IGFs are growth-promoting peptides that are structurally homologous with insulin [24]. The insulin-IGF family comprises insulin, insulin-like growth factor-1 (IGF-1), IGF-II, and IGF binding proteins [25]. IGFs exert their action by binding to receptors. Availability to their receptors is regulated by IGF binding proteins (IGFBP 1-6) [26]. Binding proteins can cause either inhibitory or stimulatory effects on IGF action. IGF binding protein-3 (IGFBP-3) promotes IGF-I activity, prolongs its half-life, and transports it to target cells. IGFBP-3 is the predominant binding protein promoting growth in the early neonatal period. Conversely, IGFBP-1 suppresses IGF-I and is associated with decreased somatic growth and insulin resistance [24]. While insulin is known to augment fetal growth by stimulating the production of IGF-I, insulin deficiency is associated with high IGFBP-1 and low IGF-I levels [24,27,28]. In intrauterine growth restricted fetuses, marked elevations in serum IGFBP-1 and deficits in IGFBP-3 have been noted [24,29,30]. Insulin is the major regulator of IGFBP-1 and plays a key role in fetal and early postnatal growth [24].

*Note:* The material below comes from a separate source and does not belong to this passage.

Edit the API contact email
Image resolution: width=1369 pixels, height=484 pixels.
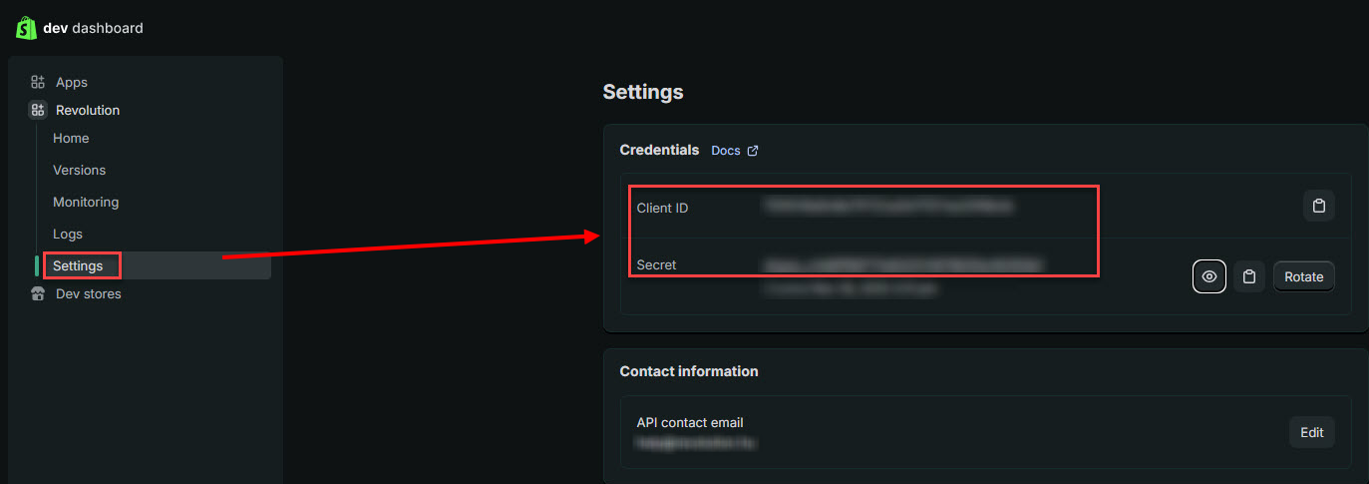(x=1311, y=432)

Postnatal steroids are used in preterm infants to prevent or treat bronchopulmonary dysplasia (BPD), for hemodynamic support, and to facilitate early extubation [31,32]. However, early exposure to GCs cause many complications, such as high blood pressure and blood glucose, gastrointestinal (GI) bleeding, spontaneous (GI) perforation, increased risk for cerebral palsy, and growth failure [32,33]. Given that a significant number of premature infants are exposed to both antenatal and postnatal GCs, there is an imperative to determine whether dual exposure will further exacerbate postnatal growth and neurological outcomes. We therefore hypothesized that combined antenatal and postnatal GCs have long-lasting adverse effects on fetal and neonatal growth, growth factors, and neurological outcomes.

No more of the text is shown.